Die Nato formuliert Worst-Case-Szenarien
Generell seien die Qualität und Quantität nachrichtendienstlich motivierter Angriffe erheblich gestiegen, sagte Maaßen. Ziel der Angriffe seien dabei nicht nur Regierungsstellen und Unternehmen, sondern auch Forschungseinrichtungen oder Hochschulen. Für die angreifenden Länder – zu denen auch China und Nordkorea zählen – seien die Attacken ein „rentables Instrument“, eigene Sicherheitslücken zu kompensieren.
Als Worst-Case-Szenarien sieht die Nato derzeit, dass ein Kernkraftwerk infolge eines Cyberangriffs zerstört, demokratische Systeme unterminiert und Streitkräfte lahmgelegt werden könnten, sagte der Beigeordnete Nato- Generalsekretär Arndt Freiherr Freytag von Loringhoven. „Aus Sicht der Nato geht besonders von Russland eine erhebliche Cyberbedrohung aus“, sagte Freytag von Loringhoven, der bis 2010 Vize-Präsident des Bundesnachrichtendienstes war.

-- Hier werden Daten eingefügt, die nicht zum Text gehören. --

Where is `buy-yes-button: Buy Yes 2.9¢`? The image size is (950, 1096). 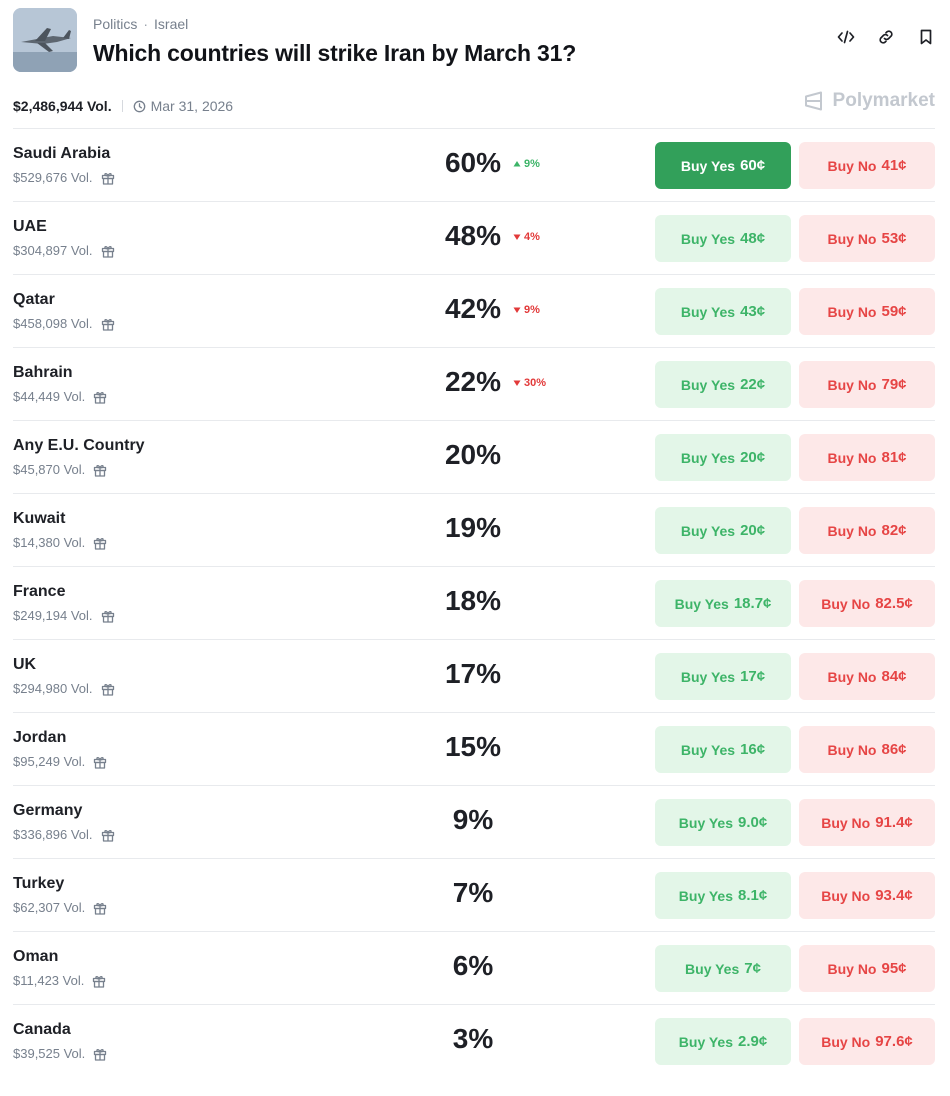
buy-yes-button: Buy Yes 2.9¢ is located at coordinates (723, 1042).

Telekom registriert durchschnittlich zwölf Millionen Attacken am Tag
Die Einmischung in den US-Präsidentschaftswahlkampf 2016 durch Russland sei „nur die Spitze des Eisbergs“ russischer Einflussoperationen. In der Nato verzeichne man täglich Angriffe auf Systeme und Netze. Russland verfolge dabei ein übergeordnetes Ziel: „die Wiedererlangung des Großmachtstatus und des verloren gegangenen Einflusses“, sagte Freytag von Loringhoven. „Dabei sieht Russland sich in einer Rivalität mit der Nato.“ Russland lege es darauf an, westliche Demokratien zu schwächen und die Einheit der Allianz zu unterminieren. Und tatsächlich geht es um viel: Denn in der Nato sei man sich einig, dass ein Cyberangriff einen Nato-Bündnisfall auslösen kann, sagte der Beigeordnete Generalsekretär.

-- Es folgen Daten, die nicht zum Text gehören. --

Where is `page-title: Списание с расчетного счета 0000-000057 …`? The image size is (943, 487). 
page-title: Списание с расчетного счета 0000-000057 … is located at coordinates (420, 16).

Wie groß die Bedrohung im Cyberraum konkret ist, machte der Sicherheitschef der Deutschen Telekom, Dirk Backofen, deutlich: Im Durchschnitt registriert sein Unternehmen pro Tag zwölf Millionen Attacken auf seine kritische Infrastruktur. Vor einem Jahr lag die Zahl noch bei durchschnittlich vier Millionen Angriffen.